[Opening RAW DATA section]
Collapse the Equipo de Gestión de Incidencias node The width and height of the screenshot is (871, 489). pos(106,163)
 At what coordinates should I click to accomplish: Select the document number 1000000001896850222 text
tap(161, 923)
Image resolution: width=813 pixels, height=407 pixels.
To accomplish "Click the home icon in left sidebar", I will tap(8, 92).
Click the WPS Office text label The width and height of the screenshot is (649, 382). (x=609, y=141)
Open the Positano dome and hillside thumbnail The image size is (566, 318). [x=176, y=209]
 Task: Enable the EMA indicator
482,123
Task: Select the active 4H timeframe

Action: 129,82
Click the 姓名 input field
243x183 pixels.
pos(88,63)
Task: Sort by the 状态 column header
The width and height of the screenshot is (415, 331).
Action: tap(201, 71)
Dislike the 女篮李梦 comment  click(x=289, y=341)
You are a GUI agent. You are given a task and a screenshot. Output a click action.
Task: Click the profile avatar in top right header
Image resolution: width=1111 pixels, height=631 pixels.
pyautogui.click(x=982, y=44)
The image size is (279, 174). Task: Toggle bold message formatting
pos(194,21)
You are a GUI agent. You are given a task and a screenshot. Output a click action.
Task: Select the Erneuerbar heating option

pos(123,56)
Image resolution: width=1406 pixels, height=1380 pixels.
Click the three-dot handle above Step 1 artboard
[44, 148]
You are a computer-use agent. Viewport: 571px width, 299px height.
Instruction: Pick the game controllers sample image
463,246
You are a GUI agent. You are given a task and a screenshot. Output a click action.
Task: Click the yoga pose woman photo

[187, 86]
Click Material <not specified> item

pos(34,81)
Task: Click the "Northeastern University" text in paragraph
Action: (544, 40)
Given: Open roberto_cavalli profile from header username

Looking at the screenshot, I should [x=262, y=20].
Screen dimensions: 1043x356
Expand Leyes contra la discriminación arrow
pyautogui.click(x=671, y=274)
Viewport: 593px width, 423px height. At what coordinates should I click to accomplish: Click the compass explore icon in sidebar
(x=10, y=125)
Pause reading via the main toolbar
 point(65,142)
[Closing RAW DATA section]
PROBLEM REQUIREMENTS – Nothing in the material should be left out; output it exactly.

PROBLEM SOLUTION –
Collapse the Equipo de Gestión de Incidencias node The width and height of the screenshot is (871, 489). pos(106,163)
 At what coordinates should I click to accomplish: Select the document number 1000000001896850222 text
tap(161, 923)
Image resolution: width=813 pixels, height=407 pixels.
To accomplish "Click the home icon in left sidebar", I will tap(8, 92).
Click the WPS Office text label The width and height of the screenshot is (649, 382). (x=609, y=141)
Open the Positano dome and hillside thumbnail The image size is (566, 318). [x=176, y=209]
 Task: Enable the EMA indicator
482,123
Task: Select the active 4H timeframe

Action: 129,82
Click the 姓名 input field
243x183 pixels.
pos(88,63)
Task: Sort by the 状态 column header
The width and height of the screenshot is (415, 331).
Action: tap(201, 71)
Dislike the 女篮李梦 comment  click(x=289, y=341)
You are a GUI agent. You are given a task and a screenshot. Output a click action.
Task: Click the profile avatar in top right header
Image resolution: width=1111 pixels, height=631 pixels.
pyautogui.click(x=982, y=44)
The image size is (279, 174). Task: Toggle bold message formatting
pos(194,21)
You are a GUI agent. You are given a task and a screenshot. Output a click action.
Task: Select the Erneuerbar heating option

pos(123,56)
Image resolution: width=1406 pixels, height=1380 pixels.
Click the three-dot handle above Step 1 artboard
[44, 148]
You are a computer-use agent. Viewport: 571px width, 299px height.
Instruction: Pick the game controllers sample image
463,246
You are a GUI agent. You are given a task and a screenshot. Output a click action.
Task: Click the yoga pose woman photo

[187, 86]
Click Material <not specified> item

pos(34,81)
Task: Click the "Northeastern University" text in paragraph
Action: (544, 40)
Given: Open roberto_cavalli profile from header username

Looking at the screenshot, I should [x=262, y=20].
Screen dimensions: 1043x356
Expand Leyes contra la discriminación arrow
pyautogui.click(x=671, y=274)
Viewport: 593px width, 423px height. At what coordinates should I click to accomplish: Click the compass explore icon in sidebar
(x=10, y=125)
Pause reading via the main toolbar
 point(65,142)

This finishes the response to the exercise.